The investment which is affected by the changes in level of income is set to be induced investment. Real investment may be induced. Induced investment is profit or income motivated. Factors like prices, wages and interest changes which affects profits and influence induced investment. Similarly, demand also influences it. When income increases, consumption demand also increases. In the ultimate analysis, induced investment is a function of income, i.e., I = f (Y), where, I refers investment and Y refers level of income. It is income-elastic. It increases and decreases with rise or fall in income as shown in figure below:

In the figure, II is the investment curve which shows induced investment at various levels of income. Induced investment is zero at OY0 level of income. When income rises to OY2, induced investment is I2Y2. A fall in income to OY1 also reduces induced investment to I1Y1.

Induced investment may be further divided into (i) The average propensity to invest, and (ii) The marginal propensity to invest.

(i)   The average propensity to invest is the ratio of investment to income, i.e., I/Y. If income is Rs. 40 crores and investment Rs. 4 crores, I/Y= 4/40 =0.1. In terms of the above figure, the average propensity to invest at OY2 income level is I2Y2/OY2.

(ii) The marginal propensity to invest is the ratio of change in investment to the change in income, i.e., DI/DY. If the change in investment, DI =Rs. 2 crores  and the change in income, DY = Rs. 10 crores, then DI/DY = 2/10 = 0.2. In above figure, DI/ DY = I2a/Y1Y2.

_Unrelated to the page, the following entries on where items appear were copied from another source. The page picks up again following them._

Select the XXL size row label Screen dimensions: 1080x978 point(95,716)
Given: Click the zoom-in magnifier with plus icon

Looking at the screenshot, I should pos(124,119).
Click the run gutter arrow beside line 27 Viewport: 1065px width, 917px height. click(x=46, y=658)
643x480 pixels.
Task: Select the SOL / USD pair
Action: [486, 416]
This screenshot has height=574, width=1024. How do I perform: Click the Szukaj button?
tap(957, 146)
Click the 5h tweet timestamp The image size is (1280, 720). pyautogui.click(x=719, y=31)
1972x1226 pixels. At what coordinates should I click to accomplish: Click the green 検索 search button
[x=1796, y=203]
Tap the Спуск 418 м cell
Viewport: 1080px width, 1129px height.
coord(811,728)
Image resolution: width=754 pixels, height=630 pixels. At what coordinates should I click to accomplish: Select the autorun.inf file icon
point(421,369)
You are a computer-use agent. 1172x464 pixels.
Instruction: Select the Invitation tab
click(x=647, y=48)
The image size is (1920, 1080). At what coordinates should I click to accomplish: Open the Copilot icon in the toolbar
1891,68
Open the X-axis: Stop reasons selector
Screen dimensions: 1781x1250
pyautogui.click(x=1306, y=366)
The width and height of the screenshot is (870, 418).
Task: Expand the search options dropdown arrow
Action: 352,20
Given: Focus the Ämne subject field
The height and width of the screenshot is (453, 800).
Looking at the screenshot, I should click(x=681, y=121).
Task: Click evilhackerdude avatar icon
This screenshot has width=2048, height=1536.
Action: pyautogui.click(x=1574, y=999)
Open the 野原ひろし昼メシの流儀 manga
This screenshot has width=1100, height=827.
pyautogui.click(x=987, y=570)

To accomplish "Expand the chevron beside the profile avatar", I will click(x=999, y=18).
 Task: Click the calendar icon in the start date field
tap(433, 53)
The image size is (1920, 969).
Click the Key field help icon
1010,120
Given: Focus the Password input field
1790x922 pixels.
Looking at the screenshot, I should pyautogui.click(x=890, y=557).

  • Autonomous Investment:

Autonomous investment is independent of the level of income and is thus income-inelastic. It is influenced by exogenous factors like innovations, inventories, growth of population and labour force, researches, social and legal institutions, weather changes, war, revolution, etc. But, it is not influenced by changes in demand. Rather, it influences the demand. Investment in economic and social overheads whether made by the government or the private enterprise is autonomous. Such investment includes expenditure on building, dams, roads, canals, schools, hospitals, etc. Since investment on those projects is generally associated with public policy, autonomous investment is regarded as public investment. In the long-run, private investment of all types may be autonomous because it is influenced by exogenous factors. It can be shown in diagram.

In figure, autonomous investment is shown as a curve parallel to the horizontal axis as I1I1 curve in above figure. It indicates that at all levels of income. The amount of investment OI1 remains constant. The upward shift of the curve to I2I2 indicates an increased and steady flow of investment at a constant rate OI2 at all levels of income.